Hot Partitions & Sharding

When you buy 10 servers, but all the traffic goes to just one.

The idea

When a database gets too big for one machine, you split it across multiple servers (Sharding). You have to pick a "Partition Key" to decide which data goes where. If you build a Twitter clone and shard by user_id, most servers handle normal users perfectly. But what happens when Taylor Swift (a single user_id) posts a tweet? Millions of fans request her data simultaneously. Because she is just one user, ALL of that traffic is routed to exactly ONE shard! That server catches fire (a "Hot Partition") while the other 9 servers sit totally idle.

Step 1: A 3-node cluster. Traffic is evenly balanced between normal users.

How it works (Salting & Scatter-Gather)

To fix a hot partition, you must change how you shard the data. Instead of just user_id, you "salt" the key by appending a random number (e.g., user_id + random(1 to 10)). This forces Taylor Swift's tweets to be randomly spread across ALL 10 servers.

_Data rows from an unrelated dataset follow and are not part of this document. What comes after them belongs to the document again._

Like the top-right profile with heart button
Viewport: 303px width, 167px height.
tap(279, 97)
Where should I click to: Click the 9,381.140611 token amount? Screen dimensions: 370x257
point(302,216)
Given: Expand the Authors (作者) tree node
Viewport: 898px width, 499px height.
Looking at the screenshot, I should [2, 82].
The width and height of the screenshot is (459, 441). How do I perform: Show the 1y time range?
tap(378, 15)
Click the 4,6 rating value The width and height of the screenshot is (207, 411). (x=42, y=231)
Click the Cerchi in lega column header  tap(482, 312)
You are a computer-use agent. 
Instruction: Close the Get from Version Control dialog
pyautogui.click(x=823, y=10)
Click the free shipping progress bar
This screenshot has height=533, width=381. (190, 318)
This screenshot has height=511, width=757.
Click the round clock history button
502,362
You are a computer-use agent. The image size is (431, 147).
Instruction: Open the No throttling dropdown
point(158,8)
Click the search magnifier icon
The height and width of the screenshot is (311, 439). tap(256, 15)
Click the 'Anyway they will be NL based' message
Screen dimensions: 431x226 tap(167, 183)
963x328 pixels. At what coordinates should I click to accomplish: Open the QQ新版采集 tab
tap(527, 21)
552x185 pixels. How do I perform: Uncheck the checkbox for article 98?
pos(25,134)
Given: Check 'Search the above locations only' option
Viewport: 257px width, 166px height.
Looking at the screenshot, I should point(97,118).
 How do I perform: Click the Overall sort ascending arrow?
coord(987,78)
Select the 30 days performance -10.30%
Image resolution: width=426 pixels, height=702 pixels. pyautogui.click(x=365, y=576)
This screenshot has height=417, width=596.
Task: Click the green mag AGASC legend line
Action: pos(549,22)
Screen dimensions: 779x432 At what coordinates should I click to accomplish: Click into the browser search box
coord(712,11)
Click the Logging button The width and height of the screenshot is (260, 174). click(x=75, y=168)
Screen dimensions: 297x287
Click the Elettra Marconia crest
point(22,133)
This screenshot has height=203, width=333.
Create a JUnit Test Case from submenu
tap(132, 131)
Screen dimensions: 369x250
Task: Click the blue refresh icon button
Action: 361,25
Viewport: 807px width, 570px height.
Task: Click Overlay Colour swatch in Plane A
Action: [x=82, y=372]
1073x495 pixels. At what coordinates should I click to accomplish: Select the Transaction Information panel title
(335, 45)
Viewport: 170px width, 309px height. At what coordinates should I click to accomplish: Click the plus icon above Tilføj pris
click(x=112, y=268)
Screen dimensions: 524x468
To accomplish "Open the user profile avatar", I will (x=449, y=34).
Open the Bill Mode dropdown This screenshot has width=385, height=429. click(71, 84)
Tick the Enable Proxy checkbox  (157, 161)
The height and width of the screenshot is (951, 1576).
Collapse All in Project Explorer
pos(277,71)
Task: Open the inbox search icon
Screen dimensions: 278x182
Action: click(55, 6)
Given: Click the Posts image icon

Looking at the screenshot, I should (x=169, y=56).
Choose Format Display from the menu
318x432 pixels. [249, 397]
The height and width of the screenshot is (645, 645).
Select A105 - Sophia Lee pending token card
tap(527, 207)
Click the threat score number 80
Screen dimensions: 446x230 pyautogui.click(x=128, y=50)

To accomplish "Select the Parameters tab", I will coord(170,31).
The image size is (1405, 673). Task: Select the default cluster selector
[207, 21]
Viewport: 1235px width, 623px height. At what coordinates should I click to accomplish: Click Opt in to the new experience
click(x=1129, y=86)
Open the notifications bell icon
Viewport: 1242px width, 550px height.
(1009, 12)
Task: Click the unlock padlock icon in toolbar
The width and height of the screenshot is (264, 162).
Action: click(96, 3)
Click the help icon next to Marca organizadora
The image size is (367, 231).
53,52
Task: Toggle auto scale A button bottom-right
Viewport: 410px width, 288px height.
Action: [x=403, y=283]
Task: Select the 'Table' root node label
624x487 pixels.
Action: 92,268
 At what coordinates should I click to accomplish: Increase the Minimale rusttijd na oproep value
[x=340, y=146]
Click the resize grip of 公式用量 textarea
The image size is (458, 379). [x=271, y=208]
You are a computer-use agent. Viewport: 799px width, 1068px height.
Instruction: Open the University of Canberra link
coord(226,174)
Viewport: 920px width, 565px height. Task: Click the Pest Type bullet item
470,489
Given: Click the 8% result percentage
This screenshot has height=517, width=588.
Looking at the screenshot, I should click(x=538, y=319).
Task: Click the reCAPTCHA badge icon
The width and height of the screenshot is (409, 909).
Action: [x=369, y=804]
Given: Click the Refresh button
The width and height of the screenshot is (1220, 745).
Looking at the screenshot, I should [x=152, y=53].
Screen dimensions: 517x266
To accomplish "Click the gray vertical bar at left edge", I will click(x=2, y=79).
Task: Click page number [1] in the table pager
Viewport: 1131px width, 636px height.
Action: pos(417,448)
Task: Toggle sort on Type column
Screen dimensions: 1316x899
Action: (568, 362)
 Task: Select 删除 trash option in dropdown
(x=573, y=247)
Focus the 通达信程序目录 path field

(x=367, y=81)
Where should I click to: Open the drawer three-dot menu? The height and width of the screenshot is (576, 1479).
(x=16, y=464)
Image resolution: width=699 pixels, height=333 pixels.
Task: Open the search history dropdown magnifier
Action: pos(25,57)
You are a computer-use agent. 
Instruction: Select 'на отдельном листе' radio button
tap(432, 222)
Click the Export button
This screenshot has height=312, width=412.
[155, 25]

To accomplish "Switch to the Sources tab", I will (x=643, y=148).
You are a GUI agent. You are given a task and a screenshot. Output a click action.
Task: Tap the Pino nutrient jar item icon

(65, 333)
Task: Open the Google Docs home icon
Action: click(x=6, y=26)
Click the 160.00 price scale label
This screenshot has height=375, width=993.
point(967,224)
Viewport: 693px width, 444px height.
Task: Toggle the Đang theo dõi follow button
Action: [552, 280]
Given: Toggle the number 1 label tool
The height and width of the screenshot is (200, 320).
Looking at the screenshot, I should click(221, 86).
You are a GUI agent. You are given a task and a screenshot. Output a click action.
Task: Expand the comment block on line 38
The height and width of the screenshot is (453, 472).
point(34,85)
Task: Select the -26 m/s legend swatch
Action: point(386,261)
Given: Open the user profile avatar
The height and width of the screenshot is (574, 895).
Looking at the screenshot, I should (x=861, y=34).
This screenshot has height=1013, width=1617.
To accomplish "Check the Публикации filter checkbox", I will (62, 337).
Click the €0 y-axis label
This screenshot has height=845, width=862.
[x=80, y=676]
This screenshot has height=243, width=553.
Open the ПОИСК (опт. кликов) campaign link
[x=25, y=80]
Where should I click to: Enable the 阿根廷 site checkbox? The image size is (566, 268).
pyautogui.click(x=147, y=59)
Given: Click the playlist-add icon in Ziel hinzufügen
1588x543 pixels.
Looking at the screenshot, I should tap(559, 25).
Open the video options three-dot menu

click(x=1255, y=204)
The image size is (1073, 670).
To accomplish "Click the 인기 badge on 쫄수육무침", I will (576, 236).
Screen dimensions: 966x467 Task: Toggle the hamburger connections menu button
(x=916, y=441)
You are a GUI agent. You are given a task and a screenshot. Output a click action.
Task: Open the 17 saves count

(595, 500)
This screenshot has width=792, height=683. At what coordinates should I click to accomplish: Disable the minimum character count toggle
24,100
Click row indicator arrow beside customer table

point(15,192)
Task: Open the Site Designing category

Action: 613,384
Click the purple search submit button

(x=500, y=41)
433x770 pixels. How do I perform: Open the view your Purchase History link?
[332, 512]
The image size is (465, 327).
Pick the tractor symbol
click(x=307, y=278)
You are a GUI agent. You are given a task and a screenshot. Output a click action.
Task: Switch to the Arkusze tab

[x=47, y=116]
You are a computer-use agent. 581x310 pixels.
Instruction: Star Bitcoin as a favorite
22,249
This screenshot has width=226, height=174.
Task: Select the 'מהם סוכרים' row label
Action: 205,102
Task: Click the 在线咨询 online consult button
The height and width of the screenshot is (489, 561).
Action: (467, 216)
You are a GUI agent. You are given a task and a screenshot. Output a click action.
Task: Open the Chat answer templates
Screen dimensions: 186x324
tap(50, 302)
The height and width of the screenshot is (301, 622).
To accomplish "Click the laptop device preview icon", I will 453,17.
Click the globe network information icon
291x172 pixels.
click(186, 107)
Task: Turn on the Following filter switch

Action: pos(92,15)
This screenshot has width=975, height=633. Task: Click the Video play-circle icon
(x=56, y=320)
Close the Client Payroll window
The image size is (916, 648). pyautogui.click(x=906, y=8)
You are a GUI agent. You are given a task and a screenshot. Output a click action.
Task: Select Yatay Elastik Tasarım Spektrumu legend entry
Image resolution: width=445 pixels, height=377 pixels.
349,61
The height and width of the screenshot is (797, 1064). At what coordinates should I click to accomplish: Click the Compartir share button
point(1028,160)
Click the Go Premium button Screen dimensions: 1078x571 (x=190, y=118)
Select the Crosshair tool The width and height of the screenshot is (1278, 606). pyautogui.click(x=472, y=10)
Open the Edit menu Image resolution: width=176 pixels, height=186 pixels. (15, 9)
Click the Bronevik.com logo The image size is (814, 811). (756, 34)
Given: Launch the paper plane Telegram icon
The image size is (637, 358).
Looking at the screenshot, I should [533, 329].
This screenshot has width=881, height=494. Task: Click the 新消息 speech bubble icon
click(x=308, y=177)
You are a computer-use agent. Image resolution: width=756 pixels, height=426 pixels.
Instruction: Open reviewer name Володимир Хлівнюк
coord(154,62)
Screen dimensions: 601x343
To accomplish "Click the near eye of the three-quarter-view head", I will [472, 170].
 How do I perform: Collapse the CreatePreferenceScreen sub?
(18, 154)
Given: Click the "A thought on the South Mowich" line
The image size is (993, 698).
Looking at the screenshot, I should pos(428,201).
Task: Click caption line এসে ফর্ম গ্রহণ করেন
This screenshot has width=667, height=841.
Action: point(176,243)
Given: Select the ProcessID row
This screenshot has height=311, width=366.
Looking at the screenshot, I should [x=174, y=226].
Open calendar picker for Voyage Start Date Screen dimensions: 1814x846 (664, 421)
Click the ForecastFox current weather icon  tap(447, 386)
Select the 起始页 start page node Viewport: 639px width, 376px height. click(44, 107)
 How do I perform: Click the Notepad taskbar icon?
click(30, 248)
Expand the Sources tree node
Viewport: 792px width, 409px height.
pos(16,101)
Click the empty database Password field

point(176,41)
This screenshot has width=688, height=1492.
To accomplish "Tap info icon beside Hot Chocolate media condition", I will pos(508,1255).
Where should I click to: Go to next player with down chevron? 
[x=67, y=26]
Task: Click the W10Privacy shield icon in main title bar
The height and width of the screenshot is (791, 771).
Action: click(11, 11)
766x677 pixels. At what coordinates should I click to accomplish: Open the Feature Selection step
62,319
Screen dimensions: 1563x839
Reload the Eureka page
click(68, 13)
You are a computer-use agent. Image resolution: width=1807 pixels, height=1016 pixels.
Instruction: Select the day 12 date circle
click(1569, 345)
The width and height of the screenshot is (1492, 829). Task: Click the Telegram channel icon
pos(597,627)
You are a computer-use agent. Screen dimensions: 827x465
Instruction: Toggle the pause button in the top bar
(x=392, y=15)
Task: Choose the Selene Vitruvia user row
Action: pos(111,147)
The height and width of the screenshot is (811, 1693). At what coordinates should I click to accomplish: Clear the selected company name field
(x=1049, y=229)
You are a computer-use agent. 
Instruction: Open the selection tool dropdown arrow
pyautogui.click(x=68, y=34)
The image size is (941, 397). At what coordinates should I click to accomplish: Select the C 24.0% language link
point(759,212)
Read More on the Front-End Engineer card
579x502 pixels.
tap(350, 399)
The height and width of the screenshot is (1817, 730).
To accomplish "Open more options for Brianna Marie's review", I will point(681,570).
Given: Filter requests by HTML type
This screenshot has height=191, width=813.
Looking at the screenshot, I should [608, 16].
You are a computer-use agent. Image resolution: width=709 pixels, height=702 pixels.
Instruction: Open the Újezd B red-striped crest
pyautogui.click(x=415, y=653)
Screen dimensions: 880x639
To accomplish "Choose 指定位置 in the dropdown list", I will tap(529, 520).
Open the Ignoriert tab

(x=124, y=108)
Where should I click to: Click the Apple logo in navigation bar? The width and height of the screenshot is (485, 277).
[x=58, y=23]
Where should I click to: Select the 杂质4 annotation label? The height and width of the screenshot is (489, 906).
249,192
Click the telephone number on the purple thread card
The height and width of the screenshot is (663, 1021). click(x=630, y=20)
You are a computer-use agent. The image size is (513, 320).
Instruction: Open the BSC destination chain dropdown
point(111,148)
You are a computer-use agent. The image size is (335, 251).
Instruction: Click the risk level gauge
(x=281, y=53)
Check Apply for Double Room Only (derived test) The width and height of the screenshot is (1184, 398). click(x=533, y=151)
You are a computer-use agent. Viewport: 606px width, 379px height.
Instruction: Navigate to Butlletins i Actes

When you need to read her tweets, you must query all 10 servers and merge the results (Scatter-Gather).

# The BAD way (Hot Partition)
PartitionKey = "TaylorSwift" 
# Hash("TaylorSwift") always equals Shard 2! 

# The GOOD way (Write-Salting)
import random
salt = random.randint(1, 10)
PartitionKey = f"TaylorSwift_{salt}"
# Spreads writes evenly across Shard 1 through 10! ✅

# To Read:
# You must query TaylorSwift_1, TaylorSwift_2... up to 10.

Cost

Salting fixes the write bottleneck, but makes reading much harder. A query that used to hit 1 server now has to hit 10 servers in parallel, sort the results in memory on the application side, and return them. This consumes far more total cluster CPU.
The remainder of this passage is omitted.